*Document*:
## START

Udacity Data Scientist Nanodegree : Prerequisite — SQL(L1, L2)

Lesson 1: Basic SQL / Lesson 2: SQL joins

Entity Relationship Diagrams

  1. The names of the tables.
  2. The columns in each table.
  3. The way the tables work together.

You can think of each of the boxes below as a spreadsheet.

What to Notice

  1. web_events
  2. accounts
  3. orders
  4. sales_reps
  5. region

You can think of each of these tables as an individual spreadsheet. Then the columns in each spreadsheet are listed below the table name. For example, the region table has two columns: id and name. Alternatively the web_events table has four columns.

Why Do Data Analysts Use SQL?

  • Traditional databases allow us to access data directly.
  • Traditional databases allow us to audit and replicate our data.
  • SQL is a great tool for analyzing multiple tables at once.
  • SQL allows you to analyze more complex questions than dashboard tools like Google Analytics.

Video: How Databases Store Data

  1. All the data in the same column must match in terms of data type.
  2. Consistent column types are one of the main reasons working with databases is fast.
    Often databases hold a LOT of data. So, knowing that the columns are all of the same type of data means that obtaining data from a database can still be fast.

Small Differences

Types of Statements

  1. CREATE TABLE is a statement that creates a new table in a database.
  2. DROP TABLE is a statement that removes a table in a database.
  3. SELECT allows you to read data and display it. This is called a query.

SELECT & FROM

  • What data do you want to pull from?
  • Which elements from the database do you want to pull?

“From” — tells the query which table to use(What data to use?), where you put the tables from which you would like to pull data

“SELECT”, “FROM” these words are called clauses.

  1. SELECT indicates which column(s) you want to be given the data for.
  2. FROM specifies from which table(s) you want to select the columns. Notice the columns need to exist in this table.

If you want to be provided with the data from all columns in the table, you use “*”, like so:

  • SELECT * FROM orders

Note that using SELECT does not create a new table with these columns in the database, it just provides the data to you as the results, or output, of this command.

SELECT, FROM 基本上是必須的。

It is common and best practice to capitalize all SQL commands, like SELECT and FROM, and keep everything else in your query lower case.

Semicolons

LIMIT

  • The LIMIT command is always the very last part of a query. An example of showing just the first 10 rows of the orders table with all of the columns might look like the following:
SELECT *
FROM orders
LIMIT 10;

ORDER BY

In other words, when you use ORDER BY in a SQL query, your output will be sorted that way, but then the next query you run will encounter the unsorted data again.

The ORDER BY statement always comes in a query after the SELECT and FROM statements, but before the LIMIT statement. If you are using the LIMIT statement, it will always appear last. As you learn additional commands, the order of these statements will matter more.

Pro Tip

SELECT account_id, total_amt_usd
FROM orders
ORDER BY total_amt_usd DESC, account_id;

Solutions to previous ORDER BY Questions

SELECT id, account_id, total_amt_usd
FROM orders
ORDER BY account_id, total_amt_usd DESC;
  • Now write a query that again displays order ID, account ID, and total dollar amount for each order, but this time sorted first by total dollar amount (in descending order), and then by account ID (in ascending order).

## END

*Recorded information*:
## START

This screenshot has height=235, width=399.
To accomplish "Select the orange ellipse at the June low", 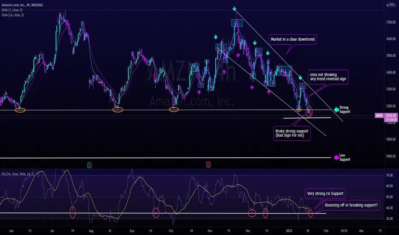I will point(20,110).
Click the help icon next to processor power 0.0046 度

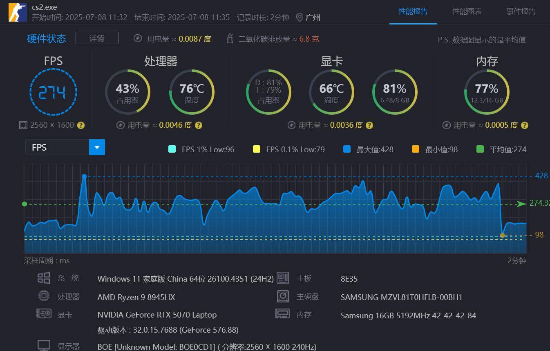199,125
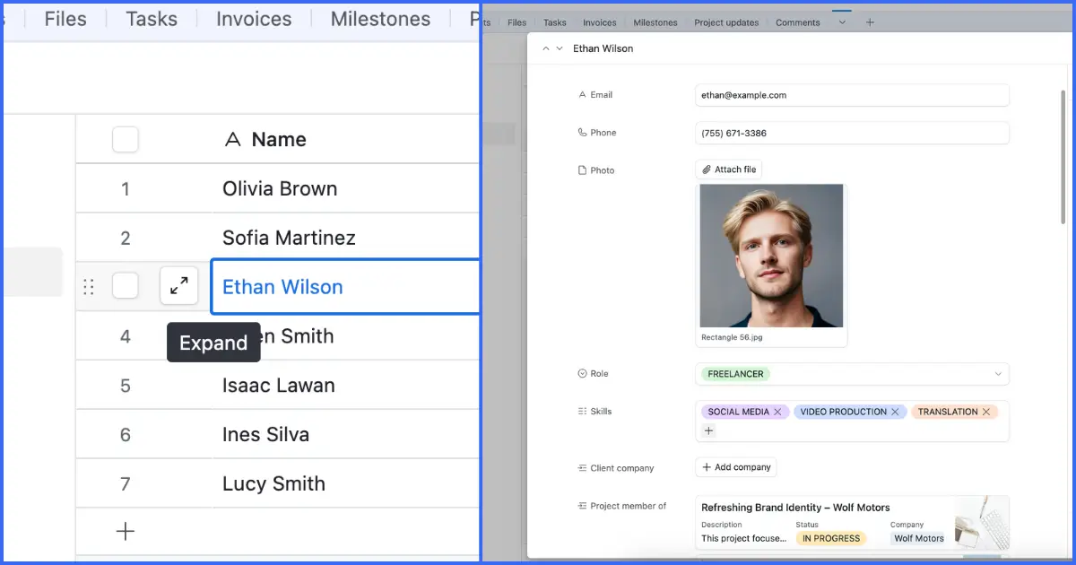
Task: Click the 'A' text icon in the Name column header
Action: [233, 139]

## END

*Problems to work on*:
1. Using the SQL lesson notes, answer these:
(a) Which columns does the region table have?
(b) What does a DROP TABLE statement do?
(c) Where in a query does the LIMIT command always go?
2. For each statement, say whether it agrees with the SQL lesson notes. Answer yes or no, and quote the words from the notes that settle it.
(a) Running a SELECT query creates a new table in the database.
(b) The web_events table has four columns.
(c) Sorting with ORDER BY carries over to the next query you run.
3. Write the next part of the SQL lesson notes, picking up after their final line.
The records above come from a separate source.

*Exercise answers*:
1.
(a) Two columns: id and name.
(b) It removes a table in a database.
(c) It is always the very last part of a query.

2.
(a) No: "using SELECT does not create a new table with these columns in the database"
(b) Yes: "Alternatively the web_events table has four columns."
(c) No: "the next query you run will encounter the unsorted data again"

3.
SELECT id, account_id, total_amt_usd
FROM orders
ORDER BY total_amt_usd DESC, account_id;

Compare the results of these two queries above. How are the results different when you switch the column you sort on first?
In query #1, all of the orders for each account ID are grouped together, and then within each of those groupings, the orders appear from the greatest order amount to the least.

In query #2, since you sorted by the total dollar amount first, the orders appear from greatest to least regardless of which account ID they were from. Then they are sorted by account ID next. (The secondary sorting by account ID is difficult to see here, since only if there were two orders with equal total dollar amounts would there need to be any sorting by account ID.)

WHERE

Using the WHERE statement, we can display subsets of tables based on conditions that must be met. You can also think of the WHERE command as filtering the data.

Common symbols used in WHERE statements include:

  1. > (greater than), < (less than)
  2. >= (greater than or equal to), <= (less than or equal to)
  3. = (equal to), != (not equal to)
SELECT *
FROM orders
WHERE account_id = 4251
ORDER BY occurred_at
LIMIT 1000;

The WHERE statement can also be used with non-numeric data. We can use the = and != operators here. You need to be sure to use single quotes (just be careful if you have quotes in the original text) with the text data, not double quotes.

Commonly when we are using WHERE with non-numeric data fields, we use the LIKE, NOT, or IN operators.

Arithmetic Operators

Derived Columns

This derived column, and its alias, are generally only temporary, existing just for the duration of your query. The next time you run a query and access this table, the new column will not be there.

If you are deriving the new column from existing columns using a mathematical expression, then these familiar mathematical operators will be useful:

  1. * (Multiplication)
  2. + (Addition)
  3. - (Subtraction)
  4. / (Division)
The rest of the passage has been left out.